(TASK TO COMPLETE): In the data below, repeat the line containing "Task: Click the Chrome legend text label" and every following line exactly, up to and including the last line. Exclude pictures.

(Collected data entries)
□ □ □ □ □

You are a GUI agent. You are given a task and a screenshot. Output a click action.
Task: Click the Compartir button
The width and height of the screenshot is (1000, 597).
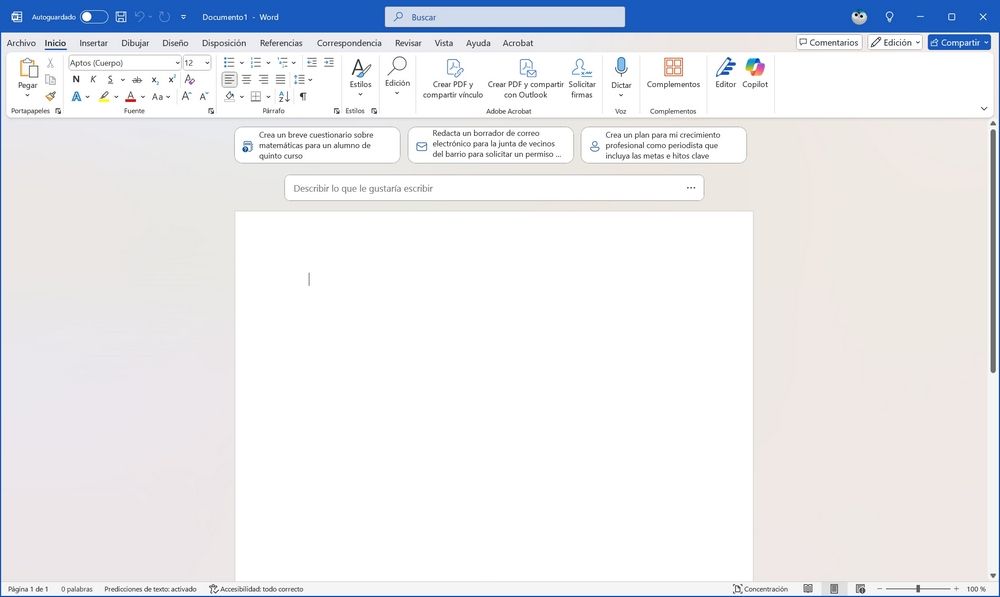pyautogui.click(x=957, y=42)
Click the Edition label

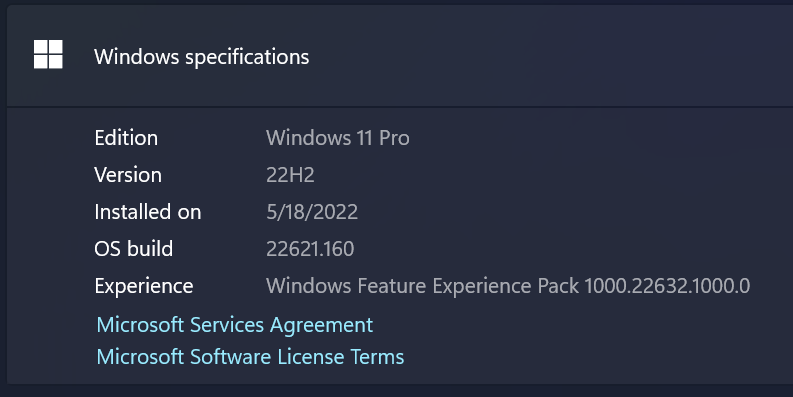pyautogui.click(x=126, y=138)
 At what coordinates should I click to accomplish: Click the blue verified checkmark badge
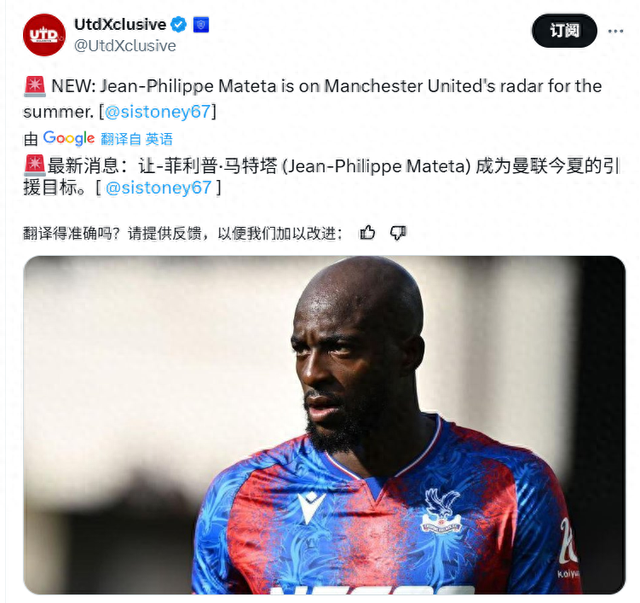click(x=178, y=24)
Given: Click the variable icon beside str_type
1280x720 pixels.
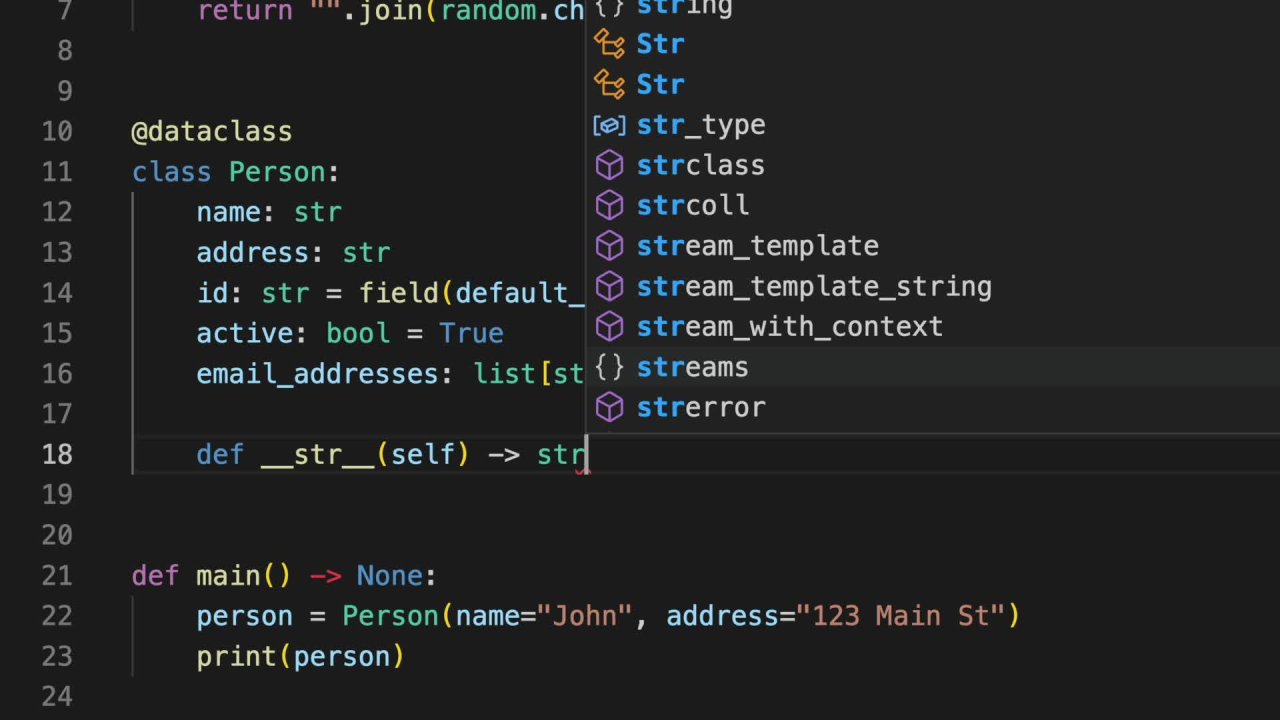Looking at the screenshot, I should click(x=609, y=125).
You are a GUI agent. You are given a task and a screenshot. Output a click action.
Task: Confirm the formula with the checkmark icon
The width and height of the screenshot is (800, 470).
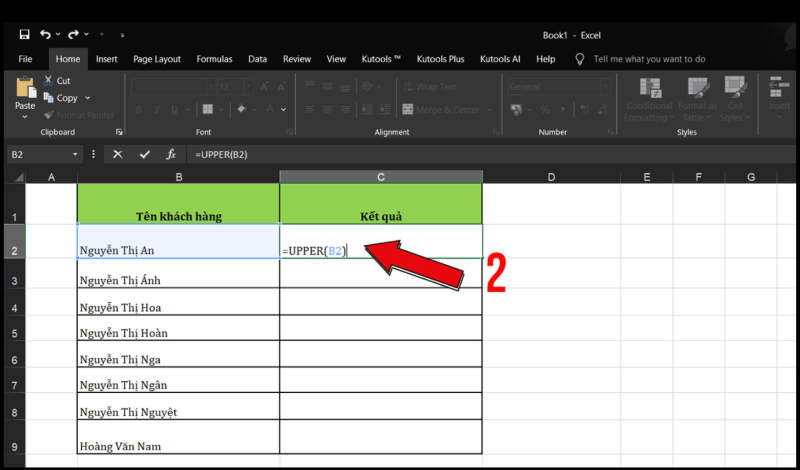(x=145, y=154)
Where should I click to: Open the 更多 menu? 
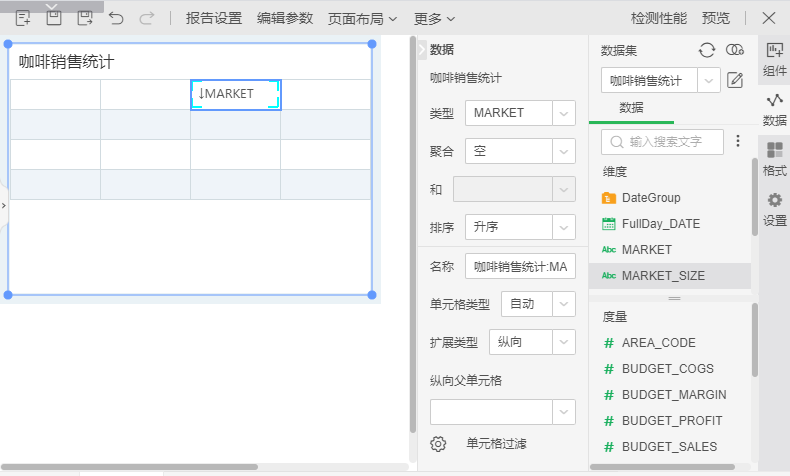(435, 18)
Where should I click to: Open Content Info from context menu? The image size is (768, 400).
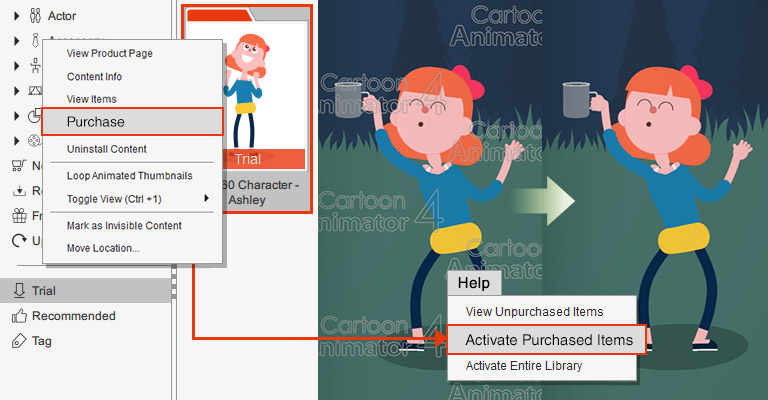(94, 76)
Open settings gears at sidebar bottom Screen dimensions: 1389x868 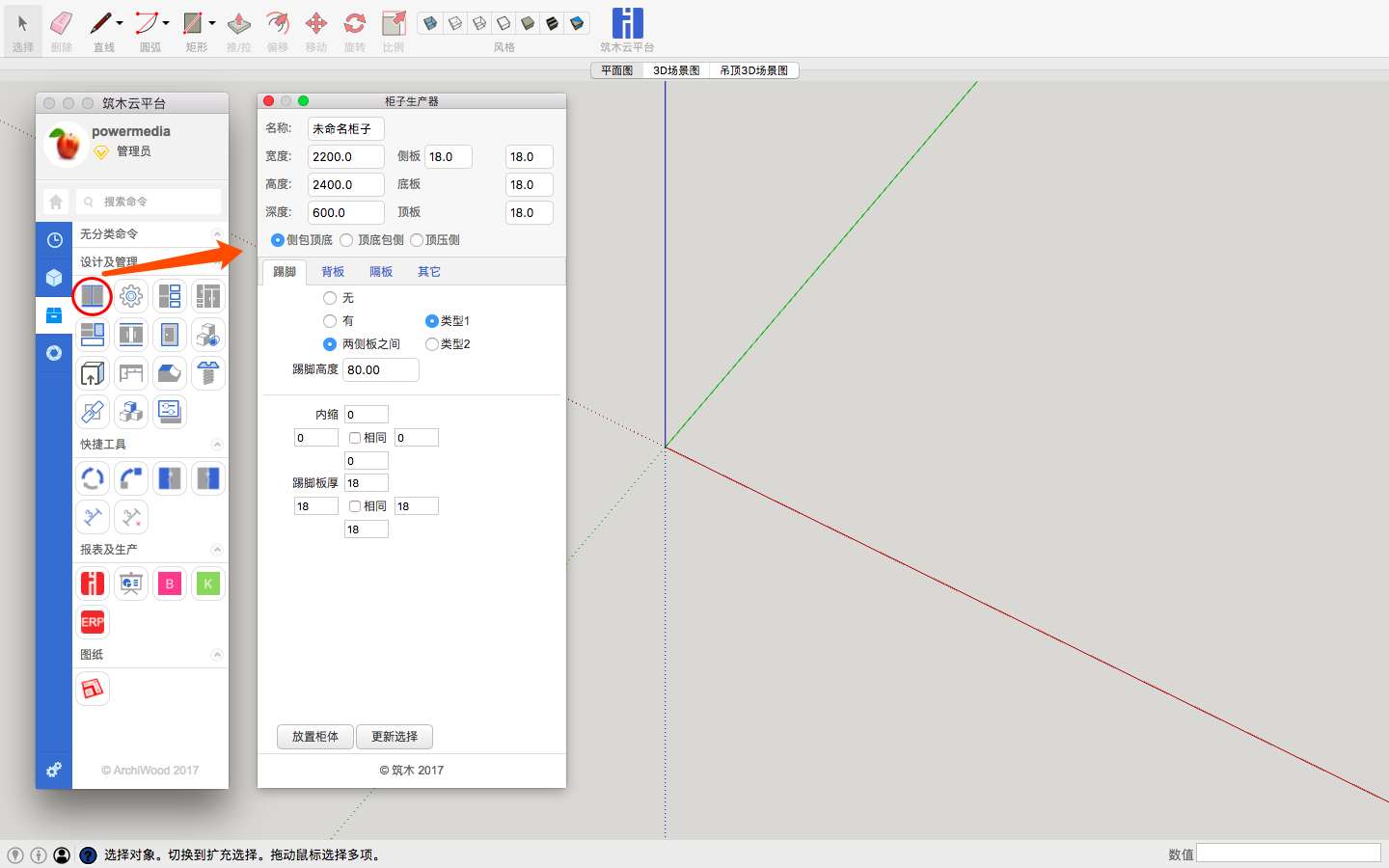point(54,770)
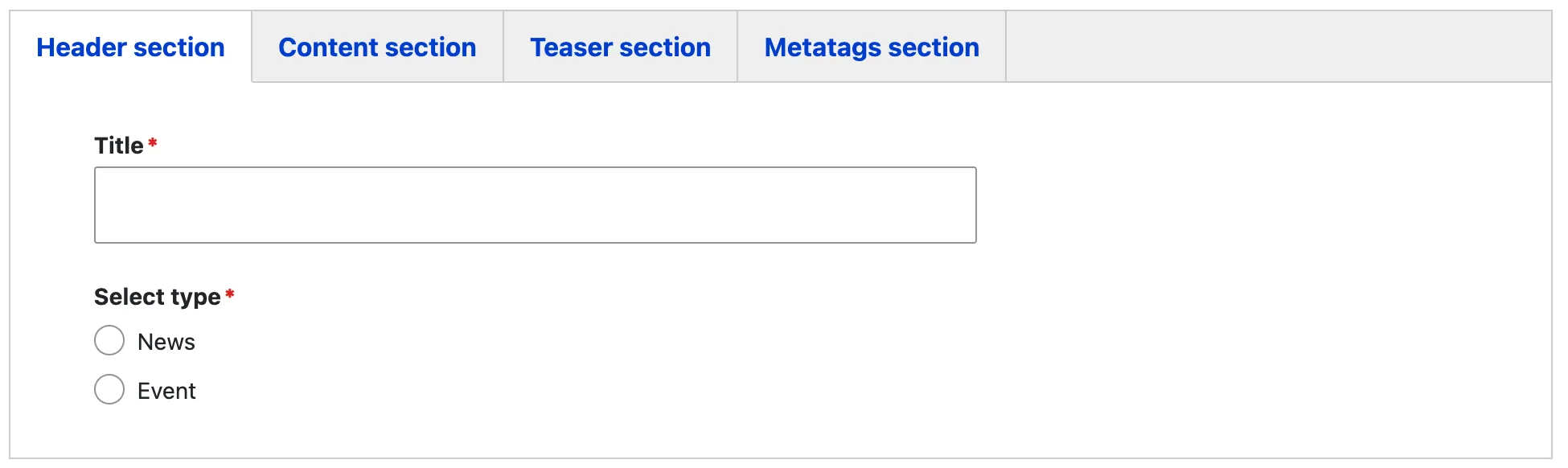The height and width of the screenshot is (468, 1568).
Task: Switch to the Content section tab
Action: pyautogui.click(x=377, y=47)
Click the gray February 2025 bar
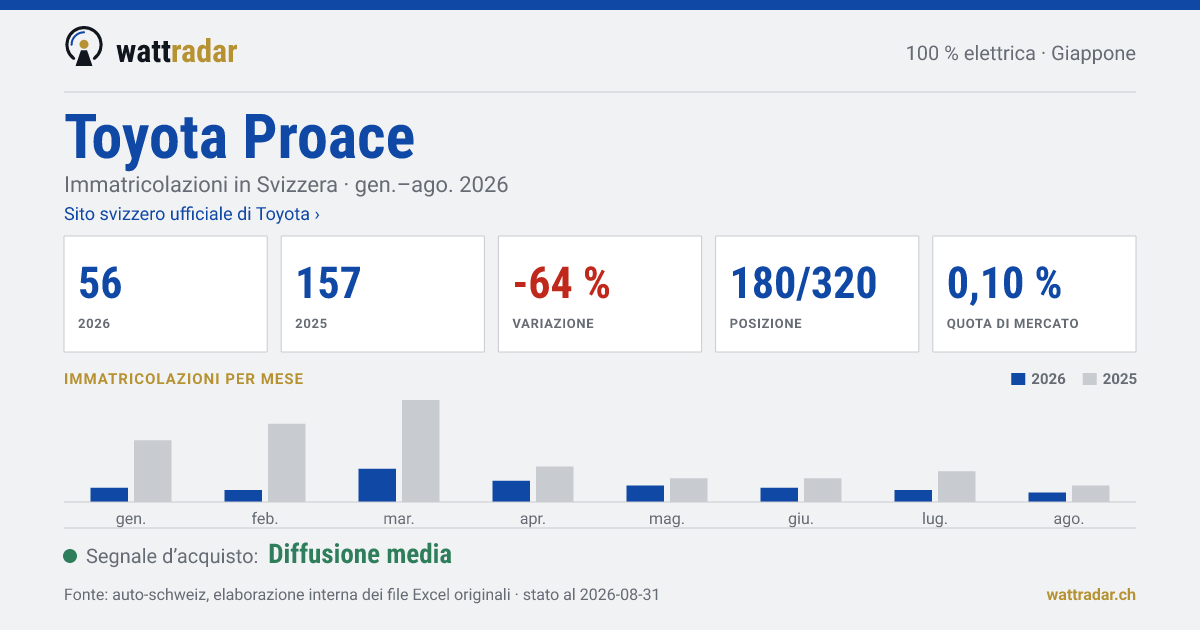 pos(287,463)
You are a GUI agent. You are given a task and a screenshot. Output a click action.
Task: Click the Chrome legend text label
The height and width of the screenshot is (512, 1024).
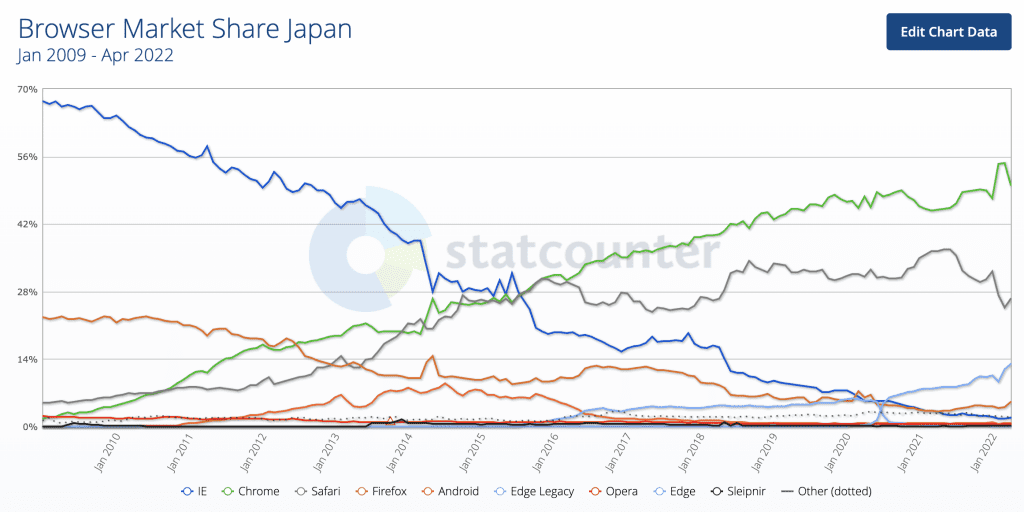pyautogui.click(x=257, y=491)

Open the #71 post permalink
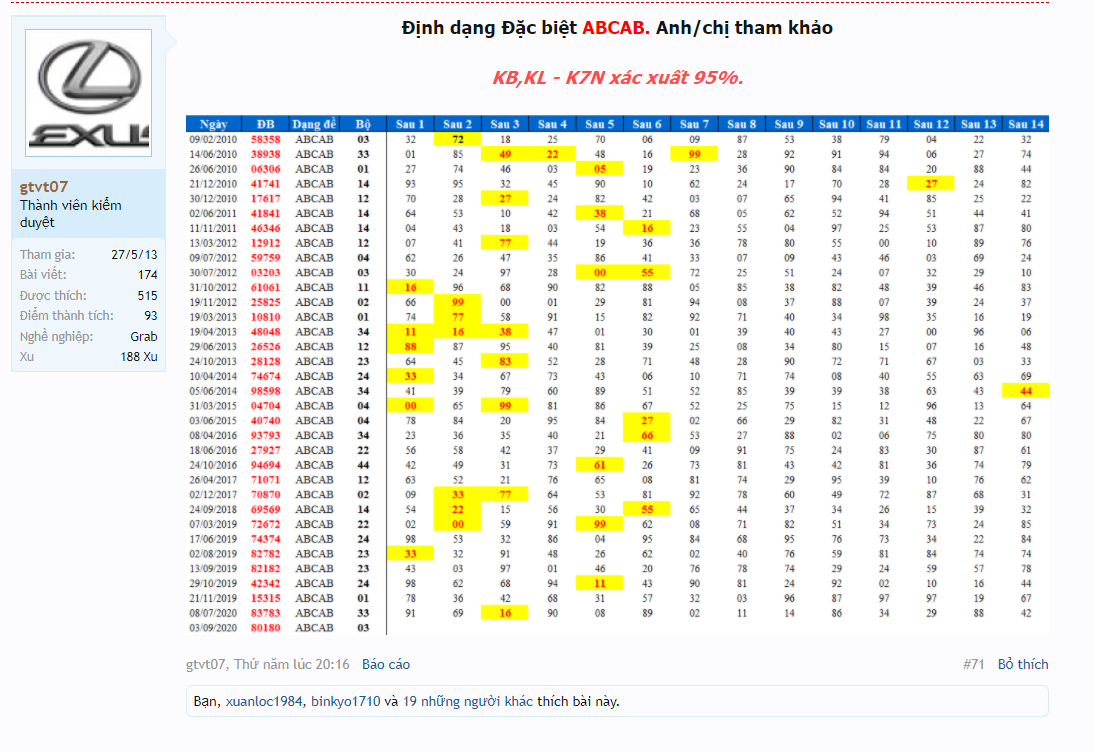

□ □ □ □ □

(EXERCISE SOLUTION):
Task: Click the Chrome legend text label
The height and width of the screenshot is (512, 1024).
pyautogui.click(x=257, y=491)

Open the #71 post permalink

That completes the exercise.